TASK GOAL: Please print out every entry below, verbatim.

Dataset entries
============

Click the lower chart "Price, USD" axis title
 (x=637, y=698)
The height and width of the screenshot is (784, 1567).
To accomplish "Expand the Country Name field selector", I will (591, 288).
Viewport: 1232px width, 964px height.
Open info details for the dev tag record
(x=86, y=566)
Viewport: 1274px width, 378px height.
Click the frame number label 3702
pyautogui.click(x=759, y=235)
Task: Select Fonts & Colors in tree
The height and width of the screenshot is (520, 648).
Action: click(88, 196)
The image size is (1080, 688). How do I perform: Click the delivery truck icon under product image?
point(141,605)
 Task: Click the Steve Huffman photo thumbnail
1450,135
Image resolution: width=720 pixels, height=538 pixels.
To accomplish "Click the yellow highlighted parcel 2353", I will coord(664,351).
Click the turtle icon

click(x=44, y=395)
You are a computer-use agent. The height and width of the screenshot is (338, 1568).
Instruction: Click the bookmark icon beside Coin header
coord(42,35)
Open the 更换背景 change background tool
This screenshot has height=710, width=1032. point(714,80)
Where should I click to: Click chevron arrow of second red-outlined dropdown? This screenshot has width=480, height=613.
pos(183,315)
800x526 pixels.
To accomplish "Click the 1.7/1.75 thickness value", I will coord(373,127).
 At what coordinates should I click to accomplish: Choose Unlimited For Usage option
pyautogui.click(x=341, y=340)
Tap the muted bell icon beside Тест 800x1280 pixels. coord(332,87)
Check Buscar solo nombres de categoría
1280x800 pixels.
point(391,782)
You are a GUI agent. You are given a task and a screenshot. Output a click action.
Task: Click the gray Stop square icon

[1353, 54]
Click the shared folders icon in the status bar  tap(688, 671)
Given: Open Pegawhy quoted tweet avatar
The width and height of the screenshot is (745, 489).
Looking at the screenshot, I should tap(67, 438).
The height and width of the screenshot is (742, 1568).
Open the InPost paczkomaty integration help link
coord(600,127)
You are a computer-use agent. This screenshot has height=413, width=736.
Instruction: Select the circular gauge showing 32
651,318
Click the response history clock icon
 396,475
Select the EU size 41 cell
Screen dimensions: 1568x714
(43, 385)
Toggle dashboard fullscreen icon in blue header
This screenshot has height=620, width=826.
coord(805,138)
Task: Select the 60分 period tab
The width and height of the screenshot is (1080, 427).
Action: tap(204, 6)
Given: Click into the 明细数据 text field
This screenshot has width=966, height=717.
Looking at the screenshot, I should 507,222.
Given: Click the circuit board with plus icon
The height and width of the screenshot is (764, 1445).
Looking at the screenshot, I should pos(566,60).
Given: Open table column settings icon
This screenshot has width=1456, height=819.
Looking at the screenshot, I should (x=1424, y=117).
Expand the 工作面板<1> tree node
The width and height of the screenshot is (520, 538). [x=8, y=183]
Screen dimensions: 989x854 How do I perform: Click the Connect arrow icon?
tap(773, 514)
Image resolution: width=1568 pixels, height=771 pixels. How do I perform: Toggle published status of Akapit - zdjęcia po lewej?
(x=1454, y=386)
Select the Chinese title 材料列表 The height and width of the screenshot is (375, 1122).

============

REPLY:
Click the lower chart "Price, USD" axis title
 (x=637, y=698)
The height and width of the screenshot is (784, 1567).
To accomplish "Expand the Country Name field selector", I will (591, 288).
Viewport: 1232px width, 964px height.
Open info details for the dev tag record
(x=86, y=566)
Viewport: 1274px width, 378px height.
Click the frame number label 3702
pyautogui.click(x=759, y=235)
Task: Select Fonts & Colors in tree
The height and width of the screenshot is (520, 648).
Action: click(88, 196)
The image size is (1080, 688). How do I perform: Click the delivery truck icon under product image?
point(141,605)
 Task: Click the Steve Huffman photo thumbnail
1450,135
Image resolution: width=720 pixels, height=538 pixels.
To accomplish "Click the yellow highlighted parcel 2353", I will coord(664,351).
Click the turtle icon

click(x=44, y=395)
You are a computer-use agent. The height and width of the screenshot is (338, 1568).
Instruction: Click the bookmark icon beside Coin header
coord(42,35)
Open the 更换背景 change background tool
This screenshot has height=710, width=1032. point(714,80)
Where should I click to: Click chevron arrow of second red-outlined dropdown? This screenshot has width=480, height=613.
pos(183,315)
800x526 pixels.
To accomplish "Click the 1.7/1.75 thickness value", I will coord(373,127).
 At what coordinates should I click to accomplish: Choose Unlimited For Usage option
pyautogui.click(x=341, y=340)
Tap the muted bell icon beside Тест 800x1280 pixels. coord(332,87)
Check Buscar solo nombres de categoría
1280x800 pixels.
point(391,782)
You are a GUI agent. You are given a task and a screenshot. Output a click action.
Task: Click the gray Stop square icon

[1353, 54]
Click the shared folders icon in the status bar  tap(688, 671)
Given: Open Pegawhy quoted tweet avatar
The width and height of the screenshot is (745, 489).
Looking at the screenshot, I should tap(67, 438).
The height and width of the screenshot is (742, 1568).
Open the InPost paczkomaty integration help link
coord(600,127)
You are a computer-use agent. This screenshot has height=413, width=736.
Instruction: Select the circular gauge showing 32
651,318
Click the response history clock icon
 396,475
Select the EU size 41 cell
Screen dimensions: 1568x714
(43, 385)
Toggle dashboard fullscreen icon in blue header
This screenshot has height=620, width=826.
coord(805,138)
Task: Select the 60分 period tab
The width and height of the screenshot is (1080, 427).
Action: tap(204, 6)
Given: Click into the 明细数据 text field
This screenshot has width=966, height=717.
Looking at the screenshot, I should 507,222.
Given: Click the circuit board with plus icon
The height and width of the screenshot is (764, 1445).
Looking at the screenshot, I should pos(566,60).
Given: Open table column settings icon
This screenshot has width=1456, height=819.
Looking at the screenshot, I should (x=1424, y=117).
Expand the 工作面板<1> tree node
The width and height of the screenshot is (520, 538). [x=8, y=183]
Screen dimensions: 989x854 How do I perform: Click the Connect arrow icon?
tap(773, 514)
Image resolution: width=1568 pixels, height=771 pixels. How do I perform: Toggle published status of Akapit - zdjęcia po lewej?
(x=1454, y=386)
Select the Chinese title 材料列表 The height and width of the screenshot is (375, 1122).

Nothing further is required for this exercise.